Toom-8 testing (mpz level)

Wed Oct 7 17:17:01 CEST 2009

nisse at lysator.liu.se (Niels Möller) writes:

  Torbjorn Granlund <tg at gmplib.org> writes:

  > I think the updated graphs might be better.  I've refined the measure-
  > ment code, and updated the underlying GMP.  There are now also diagrams
  > for 3 different machine types, so that one may see patterns better.

  Looks a lot more like sectors now.

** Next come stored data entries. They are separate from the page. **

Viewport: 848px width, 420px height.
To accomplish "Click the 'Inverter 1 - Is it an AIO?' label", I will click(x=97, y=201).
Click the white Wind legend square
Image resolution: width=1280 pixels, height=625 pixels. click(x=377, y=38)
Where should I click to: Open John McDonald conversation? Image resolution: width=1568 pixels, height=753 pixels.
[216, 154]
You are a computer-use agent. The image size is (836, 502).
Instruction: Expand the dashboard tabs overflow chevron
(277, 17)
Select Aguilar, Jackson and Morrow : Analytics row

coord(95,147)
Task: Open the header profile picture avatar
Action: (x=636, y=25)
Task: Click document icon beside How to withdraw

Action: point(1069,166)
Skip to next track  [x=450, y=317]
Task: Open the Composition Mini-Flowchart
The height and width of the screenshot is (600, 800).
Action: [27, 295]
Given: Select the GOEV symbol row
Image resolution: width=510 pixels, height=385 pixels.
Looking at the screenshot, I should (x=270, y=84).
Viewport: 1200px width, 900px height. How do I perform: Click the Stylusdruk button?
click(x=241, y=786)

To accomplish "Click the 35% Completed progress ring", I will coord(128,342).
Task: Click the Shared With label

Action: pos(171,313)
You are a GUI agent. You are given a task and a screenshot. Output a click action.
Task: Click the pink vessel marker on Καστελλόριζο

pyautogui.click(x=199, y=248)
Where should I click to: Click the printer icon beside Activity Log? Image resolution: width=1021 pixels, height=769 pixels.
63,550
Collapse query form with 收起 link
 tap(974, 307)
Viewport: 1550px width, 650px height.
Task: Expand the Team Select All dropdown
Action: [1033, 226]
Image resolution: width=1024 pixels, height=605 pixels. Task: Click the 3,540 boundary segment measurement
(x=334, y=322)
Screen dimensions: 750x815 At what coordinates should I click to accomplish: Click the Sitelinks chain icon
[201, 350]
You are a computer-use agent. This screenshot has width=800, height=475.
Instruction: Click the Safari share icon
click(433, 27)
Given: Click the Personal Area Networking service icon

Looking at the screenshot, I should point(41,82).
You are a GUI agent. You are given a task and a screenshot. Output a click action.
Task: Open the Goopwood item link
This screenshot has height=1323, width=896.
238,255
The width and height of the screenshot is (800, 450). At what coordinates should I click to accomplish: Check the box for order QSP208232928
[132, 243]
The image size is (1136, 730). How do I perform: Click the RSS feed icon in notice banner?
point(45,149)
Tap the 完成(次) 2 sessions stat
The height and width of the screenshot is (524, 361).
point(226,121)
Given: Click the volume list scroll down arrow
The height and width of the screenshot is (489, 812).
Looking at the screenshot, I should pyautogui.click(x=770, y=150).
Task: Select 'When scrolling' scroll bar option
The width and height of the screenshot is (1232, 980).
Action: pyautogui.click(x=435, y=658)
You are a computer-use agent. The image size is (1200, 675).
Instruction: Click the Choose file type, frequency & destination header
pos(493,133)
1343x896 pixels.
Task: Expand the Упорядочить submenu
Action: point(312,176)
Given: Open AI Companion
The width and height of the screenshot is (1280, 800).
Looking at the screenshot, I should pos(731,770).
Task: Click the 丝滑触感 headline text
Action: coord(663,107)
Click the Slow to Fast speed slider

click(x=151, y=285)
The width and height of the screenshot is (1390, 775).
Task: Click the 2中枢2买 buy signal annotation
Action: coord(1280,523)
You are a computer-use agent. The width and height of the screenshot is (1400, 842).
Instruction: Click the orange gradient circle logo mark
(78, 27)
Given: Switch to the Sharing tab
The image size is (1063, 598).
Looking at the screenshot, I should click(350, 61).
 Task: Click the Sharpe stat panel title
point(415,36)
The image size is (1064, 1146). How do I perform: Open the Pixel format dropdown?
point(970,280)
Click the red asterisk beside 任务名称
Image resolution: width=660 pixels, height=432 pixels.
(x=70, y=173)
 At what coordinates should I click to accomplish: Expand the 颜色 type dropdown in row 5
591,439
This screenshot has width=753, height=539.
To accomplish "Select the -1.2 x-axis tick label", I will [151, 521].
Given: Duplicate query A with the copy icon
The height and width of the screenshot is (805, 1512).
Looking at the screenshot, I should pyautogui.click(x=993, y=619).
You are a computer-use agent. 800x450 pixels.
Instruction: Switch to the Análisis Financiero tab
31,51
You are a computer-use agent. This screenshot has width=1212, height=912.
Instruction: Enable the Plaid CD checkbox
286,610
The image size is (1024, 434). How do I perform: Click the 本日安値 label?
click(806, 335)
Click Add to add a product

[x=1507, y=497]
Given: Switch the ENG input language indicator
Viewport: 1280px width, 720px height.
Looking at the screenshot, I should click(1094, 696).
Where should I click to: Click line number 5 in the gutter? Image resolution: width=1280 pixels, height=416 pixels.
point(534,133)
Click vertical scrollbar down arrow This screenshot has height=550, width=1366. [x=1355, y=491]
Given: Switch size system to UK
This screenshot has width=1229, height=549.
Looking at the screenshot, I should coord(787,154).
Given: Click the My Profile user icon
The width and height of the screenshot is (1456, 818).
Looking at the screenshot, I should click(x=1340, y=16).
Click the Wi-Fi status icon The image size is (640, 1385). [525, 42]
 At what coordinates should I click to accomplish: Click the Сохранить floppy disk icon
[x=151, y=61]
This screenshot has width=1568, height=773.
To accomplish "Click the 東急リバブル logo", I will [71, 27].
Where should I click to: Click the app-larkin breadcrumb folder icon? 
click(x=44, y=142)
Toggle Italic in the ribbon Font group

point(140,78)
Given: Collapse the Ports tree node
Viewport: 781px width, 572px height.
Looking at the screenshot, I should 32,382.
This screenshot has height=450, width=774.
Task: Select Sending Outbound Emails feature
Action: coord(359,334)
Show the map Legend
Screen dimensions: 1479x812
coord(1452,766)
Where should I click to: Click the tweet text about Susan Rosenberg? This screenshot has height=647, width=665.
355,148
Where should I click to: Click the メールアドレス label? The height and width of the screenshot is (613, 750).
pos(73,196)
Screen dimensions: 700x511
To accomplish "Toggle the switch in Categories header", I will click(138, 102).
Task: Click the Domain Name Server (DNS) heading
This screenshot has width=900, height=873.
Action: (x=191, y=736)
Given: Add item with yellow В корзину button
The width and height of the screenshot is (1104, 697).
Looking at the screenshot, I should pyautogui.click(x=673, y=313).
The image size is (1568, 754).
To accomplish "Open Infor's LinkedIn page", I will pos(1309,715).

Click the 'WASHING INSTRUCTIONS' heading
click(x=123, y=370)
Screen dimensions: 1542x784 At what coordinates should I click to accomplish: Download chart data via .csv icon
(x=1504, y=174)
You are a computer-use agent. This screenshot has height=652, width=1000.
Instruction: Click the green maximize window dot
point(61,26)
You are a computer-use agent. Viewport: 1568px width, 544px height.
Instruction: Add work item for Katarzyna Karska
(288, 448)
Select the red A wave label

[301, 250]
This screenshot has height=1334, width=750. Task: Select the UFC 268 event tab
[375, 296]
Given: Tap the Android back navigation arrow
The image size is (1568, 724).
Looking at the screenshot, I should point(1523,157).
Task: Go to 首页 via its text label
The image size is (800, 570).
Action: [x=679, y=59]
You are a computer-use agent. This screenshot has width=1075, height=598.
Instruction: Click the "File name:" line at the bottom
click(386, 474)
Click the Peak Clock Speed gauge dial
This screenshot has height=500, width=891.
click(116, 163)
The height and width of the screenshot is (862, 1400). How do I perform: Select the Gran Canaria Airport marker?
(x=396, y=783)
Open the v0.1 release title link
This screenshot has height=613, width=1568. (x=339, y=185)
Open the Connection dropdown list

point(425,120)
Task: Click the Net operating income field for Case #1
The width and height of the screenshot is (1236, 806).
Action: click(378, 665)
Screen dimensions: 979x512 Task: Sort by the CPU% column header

Some observations:

  Borders are a lot sharper for Core 2 than Athlon.

Yes, considerably so.

I had access to a more modern Athlon64 system for a while, and it had
sharper borders.  But not as sharp as Core i7.

I suspect this is cache-related.  Intel's caches are better organised in
my opinion; they are multi-way where AMD sticks to 2-way L1 caches.  I
think there are more bank conflicts with AMD's caches too.  (A bank
conflict is when two accesses to [very] different addresses cannot
execute in parallel because they hit the same cache bank.)

  In the Athlon figure, the border between toom52 and toom62 and the
  upper border for toom52 partial are sharper than others.

Yes.  There are two kind of blur, I think.

1. Large-scale blur, possibly caused by cache effects or by non-
linearity in sub-products (presumably then point at infinity).  See for
example Athlon's border between toom44 and toom43.

2. Small-scale blur, caused by close to same-speed results.  See for
example Athlon's toom62 vs toom32-partial or both Intel processors'
behaviour of toom53 vs toom42.

  On Core 2 and Pentium 4, the area for toom42 is quite small, almost
  overtaken by toom53. Hmm, you're including toom43 now? Its area is
  smaller than toom44 and toom53.

Note that toom43 is wider for smaller operands.  toom53 is wider for
larger operands.  For all 3 processors.

  The region where FFT wins looks like (an + bn) > THRESHOLD, which
  makes sense (I wouldn't say it's "expected", since this is quite
  complex).

Then I'll say it is expected!  :-)

  And then current FFT-performance is not as smooth as one would wish.

No, but it is smooth for being FFT.

  The region where base case wins looks like bn < THRESHOLD, which is
  nice. I.e., it could use a threshold on the size of the smaller factor
  only.

Yes, but also notice the little tongue of basecase-blue between toom22
and toom32, and the larger tongue between toom32 and toom42.

  Have you tried matching nice rational numbers to the slopes of the
  borders?

Nope.

Another thing to notice is FFT's saw-like border towards smaller an+bn.
It is very visible for Pentium and core i7, for example toom43.  This is
caused by that in the middle of a colour, the infinity operand is
perfectly balanced, and this is of course where a toom algorithm becomes
most efficient.  I.e., the saw pattern is not caused by FFT speed
variations but by Toom speed variations.

-- 
Torbjörn